- Interviewauszug:
════════
Die Vorproduktion fand in der «Wolf Cabin», dem Studio meines englischen Produzenten Ed Harcourt, statt. Ein toller Ort, an dem man experimentieren und seine Kreativität ausleben kann. In den La Frette Studios gab es die grossen Mischpulte für die Schlussproduktion. Mir war es wichtig, den richtigen Sound zu finden, der einen wie ein Kokon in Watte hüllt. Wo Studios stehen, spielt eigentlich keine Rolle. Da die Mieten so teuer sind, arbeitet man, bis man beinahe umfällt, und hat gar keine Zeit, die Umgebung zu erkunden.

Weshalb haben Sie «Silenceland» als Single gewählt?
«Silenceland» ist für mich eine weite und mystische Landschaft, in der eine Menge Sehnsucht liegt. Ausserdem ist es ein eingängiger, poppiger Song, den auch Ed und die Plattenfirma als Single für geeignet hielten.

Was für ein Verhältnis haben Sie als Badenerin und Künstlerin zur Badenfahrt?
════════
- Datenauszüge:

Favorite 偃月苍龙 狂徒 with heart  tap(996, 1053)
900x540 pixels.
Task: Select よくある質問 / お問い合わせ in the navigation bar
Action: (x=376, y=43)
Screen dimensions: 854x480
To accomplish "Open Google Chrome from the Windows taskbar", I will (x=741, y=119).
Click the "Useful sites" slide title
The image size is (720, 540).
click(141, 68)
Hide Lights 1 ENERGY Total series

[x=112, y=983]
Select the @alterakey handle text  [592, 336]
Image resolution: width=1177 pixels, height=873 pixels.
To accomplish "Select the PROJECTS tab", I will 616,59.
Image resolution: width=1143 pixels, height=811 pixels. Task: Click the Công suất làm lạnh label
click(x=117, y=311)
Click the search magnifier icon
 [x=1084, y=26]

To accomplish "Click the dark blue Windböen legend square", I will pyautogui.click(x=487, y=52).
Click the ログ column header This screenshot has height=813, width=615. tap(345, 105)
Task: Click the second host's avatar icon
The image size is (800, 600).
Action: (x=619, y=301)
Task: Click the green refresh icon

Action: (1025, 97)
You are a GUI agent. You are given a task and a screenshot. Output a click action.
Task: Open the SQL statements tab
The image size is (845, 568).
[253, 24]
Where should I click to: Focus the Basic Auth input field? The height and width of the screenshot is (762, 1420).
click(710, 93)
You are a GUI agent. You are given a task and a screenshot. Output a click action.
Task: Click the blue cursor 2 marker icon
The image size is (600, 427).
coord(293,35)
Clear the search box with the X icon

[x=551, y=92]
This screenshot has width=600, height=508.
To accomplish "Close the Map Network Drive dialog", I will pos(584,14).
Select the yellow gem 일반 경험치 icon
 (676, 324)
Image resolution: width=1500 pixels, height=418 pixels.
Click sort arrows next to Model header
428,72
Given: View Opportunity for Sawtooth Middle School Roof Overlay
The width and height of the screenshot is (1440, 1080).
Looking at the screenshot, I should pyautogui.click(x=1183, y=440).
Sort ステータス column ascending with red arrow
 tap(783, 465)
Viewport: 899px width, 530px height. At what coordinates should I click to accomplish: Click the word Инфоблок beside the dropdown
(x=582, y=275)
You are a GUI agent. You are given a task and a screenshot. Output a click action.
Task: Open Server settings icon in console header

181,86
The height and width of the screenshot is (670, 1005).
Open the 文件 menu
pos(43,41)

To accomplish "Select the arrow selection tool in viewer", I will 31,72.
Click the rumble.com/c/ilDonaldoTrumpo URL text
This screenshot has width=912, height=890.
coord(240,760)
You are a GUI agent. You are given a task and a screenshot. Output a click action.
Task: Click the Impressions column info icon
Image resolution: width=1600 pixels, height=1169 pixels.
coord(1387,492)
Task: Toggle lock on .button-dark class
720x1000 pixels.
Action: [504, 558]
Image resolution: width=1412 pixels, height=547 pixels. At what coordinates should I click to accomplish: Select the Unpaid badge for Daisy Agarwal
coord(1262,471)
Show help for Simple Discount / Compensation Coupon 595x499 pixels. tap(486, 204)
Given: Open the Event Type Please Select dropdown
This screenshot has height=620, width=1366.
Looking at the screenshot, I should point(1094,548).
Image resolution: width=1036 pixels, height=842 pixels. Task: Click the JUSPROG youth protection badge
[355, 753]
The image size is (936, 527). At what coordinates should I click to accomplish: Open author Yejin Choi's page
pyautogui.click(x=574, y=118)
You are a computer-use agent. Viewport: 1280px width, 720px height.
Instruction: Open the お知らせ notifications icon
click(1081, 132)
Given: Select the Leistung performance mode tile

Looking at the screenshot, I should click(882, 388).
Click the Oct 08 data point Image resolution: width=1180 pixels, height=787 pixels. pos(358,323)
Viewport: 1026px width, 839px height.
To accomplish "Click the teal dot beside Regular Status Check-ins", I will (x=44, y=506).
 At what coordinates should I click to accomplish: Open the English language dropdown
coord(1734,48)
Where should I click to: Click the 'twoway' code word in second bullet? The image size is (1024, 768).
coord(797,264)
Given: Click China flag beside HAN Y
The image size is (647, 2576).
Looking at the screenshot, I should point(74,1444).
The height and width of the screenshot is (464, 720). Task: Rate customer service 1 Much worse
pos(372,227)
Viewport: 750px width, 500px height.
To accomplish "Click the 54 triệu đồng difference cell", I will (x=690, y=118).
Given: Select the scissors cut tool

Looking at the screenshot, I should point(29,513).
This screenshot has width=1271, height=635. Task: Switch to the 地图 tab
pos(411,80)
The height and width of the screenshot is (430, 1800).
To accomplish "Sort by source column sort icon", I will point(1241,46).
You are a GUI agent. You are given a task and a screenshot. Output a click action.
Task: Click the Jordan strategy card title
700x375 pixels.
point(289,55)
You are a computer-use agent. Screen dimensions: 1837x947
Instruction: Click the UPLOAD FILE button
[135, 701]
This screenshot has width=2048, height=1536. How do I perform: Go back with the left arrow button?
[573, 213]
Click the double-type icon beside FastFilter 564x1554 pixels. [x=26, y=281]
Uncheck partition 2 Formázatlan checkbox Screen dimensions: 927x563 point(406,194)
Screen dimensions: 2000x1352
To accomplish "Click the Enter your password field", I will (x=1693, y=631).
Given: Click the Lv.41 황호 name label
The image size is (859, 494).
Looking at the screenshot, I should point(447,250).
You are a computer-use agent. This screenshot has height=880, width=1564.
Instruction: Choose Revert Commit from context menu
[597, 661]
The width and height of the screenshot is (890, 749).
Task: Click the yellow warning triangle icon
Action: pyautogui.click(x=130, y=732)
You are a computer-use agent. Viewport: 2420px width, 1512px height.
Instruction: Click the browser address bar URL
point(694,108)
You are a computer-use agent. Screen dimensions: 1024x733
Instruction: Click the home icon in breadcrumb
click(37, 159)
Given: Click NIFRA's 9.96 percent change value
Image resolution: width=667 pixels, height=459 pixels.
════════
- Aufgaben:
(1) Wo fand laut dem Interviewauszug die Vorproduktion statt?
(2) Schreiben Sie aus dem Interviewauszug die Stelle ab, die mit „Weshalb haben Sie“ beginnt und bis „für geeignet hielten.“ reicht.
Die Daten stammen aus einer anderen Quelle als der Interviewauszug.

- Lösungen:
(1) In der «Wolf Cabin», dem Studio des englischen Produzenten Ed Harcourt.

(2)
Weshalb haben Sie «Silenceland» als Single gewählt?
«Silenceland» ist für mich eine weite und mystische Landschaft, in der eine Menge Sehnsucht liegt. Ausserdem ist es ein eingängiger, poppiger Song, den auch Ed und die Plattenfirma als Single für geeignet hielten.